A woodlot owner near Grand Falls, New Brunswick, says he’s lucky to be alive after a bear attacked him in the woods.
Gilles Cyr was out for a walk through his woodlot when suddenly a large black object ran out of the woods and attacked him, reports the CBC and Postmedia News.
To prevent the bear from killing him, Cyr grabbed its tongue in a desperate bid for survival.
“When I opened up my eyes it was on top of me—with the friggin’ noise, it’s crazy the way it growls. Right from the stomach. It’s not from the mouth, it’s just inside,” said Cyr.
“His mouth was wide open right in front of my face so the last thing I remember I had his tongue in my hand and I didn’t want to let go because he was trying to fight me off. So he was hitting me with his claws, so I says, ‘If you’re going to hurt me, I’m going to hurt you too.’ So he was biting his tongue at the same time.”
Cyr said grabbing the bear’s tongue was out of instinct.
“For a second, I thought I was dead … that’s the first thing that comes to your mind when you open your eyes and see that friggin’ mouth full of teeth and a tongue in there. It’s like … an extreme sport,” he said with a chuckle.
Cyr said he managed to escape behind a tree.

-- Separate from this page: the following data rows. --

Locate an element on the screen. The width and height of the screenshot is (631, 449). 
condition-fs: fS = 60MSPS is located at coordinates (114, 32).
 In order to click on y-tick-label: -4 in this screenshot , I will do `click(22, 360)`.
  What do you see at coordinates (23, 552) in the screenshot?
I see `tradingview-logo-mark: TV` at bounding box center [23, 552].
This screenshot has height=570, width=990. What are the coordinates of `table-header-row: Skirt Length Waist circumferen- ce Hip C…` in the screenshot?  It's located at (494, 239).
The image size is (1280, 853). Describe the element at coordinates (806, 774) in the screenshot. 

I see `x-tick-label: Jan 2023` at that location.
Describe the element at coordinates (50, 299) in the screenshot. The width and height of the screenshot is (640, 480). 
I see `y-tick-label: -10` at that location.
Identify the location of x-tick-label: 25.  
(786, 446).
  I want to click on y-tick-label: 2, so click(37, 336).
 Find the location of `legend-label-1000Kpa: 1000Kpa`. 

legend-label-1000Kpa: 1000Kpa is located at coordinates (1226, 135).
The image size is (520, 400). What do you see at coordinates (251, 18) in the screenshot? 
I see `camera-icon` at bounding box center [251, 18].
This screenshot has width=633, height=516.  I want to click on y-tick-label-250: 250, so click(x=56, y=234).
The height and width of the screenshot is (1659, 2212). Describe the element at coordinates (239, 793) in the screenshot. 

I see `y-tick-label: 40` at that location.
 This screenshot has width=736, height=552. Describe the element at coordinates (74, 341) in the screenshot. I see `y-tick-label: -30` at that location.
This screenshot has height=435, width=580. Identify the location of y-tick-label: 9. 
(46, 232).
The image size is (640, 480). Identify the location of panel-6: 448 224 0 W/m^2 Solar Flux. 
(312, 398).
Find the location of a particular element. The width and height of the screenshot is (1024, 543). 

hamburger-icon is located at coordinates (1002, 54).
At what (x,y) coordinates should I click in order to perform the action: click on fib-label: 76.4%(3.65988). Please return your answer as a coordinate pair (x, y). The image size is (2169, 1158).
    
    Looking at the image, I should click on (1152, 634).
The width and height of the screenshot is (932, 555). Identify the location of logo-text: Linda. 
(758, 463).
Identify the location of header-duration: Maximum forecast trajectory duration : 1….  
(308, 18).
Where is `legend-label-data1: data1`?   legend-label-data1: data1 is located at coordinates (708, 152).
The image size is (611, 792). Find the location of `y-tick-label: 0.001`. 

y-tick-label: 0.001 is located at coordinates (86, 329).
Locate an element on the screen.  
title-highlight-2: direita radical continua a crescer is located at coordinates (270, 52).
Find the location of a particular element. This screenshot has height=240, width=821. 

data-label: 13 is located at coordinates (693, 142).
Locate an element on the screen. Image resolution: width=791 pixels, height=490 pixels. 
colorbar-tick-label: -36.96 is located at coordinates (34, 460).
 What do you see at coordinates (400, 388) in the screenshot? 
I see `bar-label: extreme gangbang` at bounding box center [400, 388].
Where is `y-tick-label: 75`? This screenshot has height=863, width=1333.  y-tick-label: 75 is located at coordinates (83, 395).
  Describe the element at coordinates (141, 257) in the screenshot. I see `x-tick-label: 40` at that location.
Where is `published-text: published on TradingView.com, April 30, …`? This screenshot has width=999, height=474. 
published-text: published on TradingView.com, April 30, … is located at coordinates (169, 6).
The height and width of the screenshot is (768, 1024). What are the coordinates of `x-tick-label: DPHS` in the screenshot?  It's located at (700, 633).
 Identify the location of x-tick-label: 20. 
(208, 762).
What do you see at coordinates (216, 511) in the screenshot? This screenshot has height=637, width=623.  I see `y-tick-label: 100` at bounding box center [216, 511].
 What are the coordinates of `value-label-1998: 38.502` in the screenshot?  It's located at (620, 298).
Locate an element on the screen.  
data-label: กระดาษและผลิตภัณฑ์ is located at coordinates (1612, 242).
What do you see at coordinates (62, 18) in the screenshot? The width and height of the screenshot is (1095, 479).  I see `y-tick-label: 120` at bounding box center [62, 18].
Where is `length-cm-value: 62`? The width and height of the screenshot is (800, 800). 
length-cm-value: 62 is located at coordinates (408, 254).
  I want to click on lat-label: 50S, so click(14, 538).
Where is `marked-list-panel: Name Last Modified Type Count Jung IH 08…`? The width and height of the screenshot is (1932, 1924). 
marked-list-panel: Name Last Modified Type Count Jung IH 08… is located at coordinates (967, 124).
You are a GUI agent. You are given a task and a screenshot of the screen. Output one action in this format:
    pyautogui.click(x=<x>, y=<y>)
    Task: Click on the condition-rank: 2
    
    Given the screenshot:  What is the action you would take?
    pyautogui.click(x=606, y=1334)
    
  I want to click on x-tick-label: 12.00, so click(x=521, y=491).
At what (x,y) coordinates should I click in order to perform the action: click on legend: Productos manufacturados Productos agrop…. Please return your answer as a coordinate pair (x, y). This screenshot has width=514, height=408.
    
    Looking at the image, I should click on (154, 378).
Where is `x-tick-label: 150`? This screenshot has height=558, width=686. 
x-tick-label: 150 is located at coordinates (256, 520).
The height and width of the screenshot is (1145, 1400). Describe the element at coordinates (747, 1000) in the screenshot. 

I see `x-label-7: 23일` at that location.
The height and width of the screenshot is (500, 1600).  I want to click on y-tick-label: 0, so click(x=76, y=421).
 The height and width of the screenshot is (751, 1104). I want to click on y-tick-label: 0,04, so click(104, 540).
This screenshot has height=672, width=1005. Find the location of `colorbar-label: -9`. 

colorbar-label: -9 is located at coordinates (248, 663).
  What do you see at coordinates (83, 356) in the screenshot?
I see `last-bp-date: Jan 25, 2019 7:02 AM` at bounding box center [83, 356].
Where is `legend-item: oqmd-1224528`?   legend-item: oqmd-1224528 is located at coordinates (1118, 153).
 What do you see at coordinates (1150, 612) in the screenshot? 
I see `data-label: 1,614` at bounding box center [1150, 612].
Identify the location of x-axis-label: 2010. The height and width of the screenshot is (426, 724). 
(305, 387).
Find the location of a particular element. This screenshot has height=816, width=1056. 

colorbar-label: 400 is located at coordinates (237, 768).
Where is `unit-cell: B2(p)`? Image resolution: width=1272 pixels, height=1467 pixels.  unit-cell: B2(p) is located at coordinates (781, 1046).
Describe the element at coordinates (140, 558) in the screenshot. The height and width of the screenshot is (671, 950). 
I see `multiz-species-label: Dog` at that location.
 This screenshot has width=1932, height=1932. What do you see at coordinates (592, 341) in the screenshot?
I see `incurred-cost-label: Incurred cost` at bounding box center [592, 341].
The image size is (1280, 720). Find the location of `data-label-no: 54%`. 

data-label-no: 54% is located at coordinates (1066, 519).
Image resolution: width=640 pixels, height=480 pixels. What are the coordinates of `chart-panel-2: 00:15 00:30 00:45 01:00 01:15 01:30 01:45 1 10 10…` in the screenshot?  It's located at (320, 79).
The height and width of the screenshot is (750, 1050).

The bear still managed to claw his stomach and bit his knee. The animal eventually lost interest and decided to walk away.
He was treated for superficial wounds at the hospital.
Cyr said that a warden told him he has permission to track down the bear and kill it as a nuisance animal—however an official with Natural Resources said Cyr may require a permit.
This is not the first near miss with a black bear in New Brunswick.
In August a forestry worker was chased and attacked while working in the woods near Oromocto Lake. Pierre Mezzetta of Fredericton required some stitches and a night in hospital following the attack.
In July a black bear chased a Fredericton man into his home. He was not injured but the bear made off with his garbage.
The province’s black bear population has jumped to 17,000, up from about 12,000 eight years ago.
A provincial biologist said one reason for the rise in the bear population is because of a drop in hunting.
Thirty-five years ago, New Brunswick sold more than 12,500 bear hunting licenses. Last year, it sold barely more than 5,000.
It’s important to be informed about bears and what to do when you come into contact with them.
Bears are not tame, gentle, or cuddly; they are unpredictable and potentially dangerous.
A Fed Bear is a Dead Bear
Don’t be a contributor to food-conditioning.
Once a bear is food-trained, it is often impossible to un-train them. That is why wildlife experts often say a fed bear is a dead bear. Having a bear wreck your campsite is not only bad for you, but potentially deadly for the bear.
Bears that scavenge for food begin to associate food with humans, and become food-conditioned. Food-conditioned bears lose their natural fear of humans and become a threat to campers as they roam through the area in search of an easy meal.
There is little or no chance of correcting a food-conditioned bear; Park Rangers are forced to destroy them when they become aggressive towards humans.
Proper food storage and clean camping techniques are important to avoiding an encounter with a bear.
When walking in the woods, be alert, make noise, and carry bear repellent pepper spray and keep it handy.
When a pine needle falls in the forest, the eagle sees it; the deer hears it, and the bear smells it.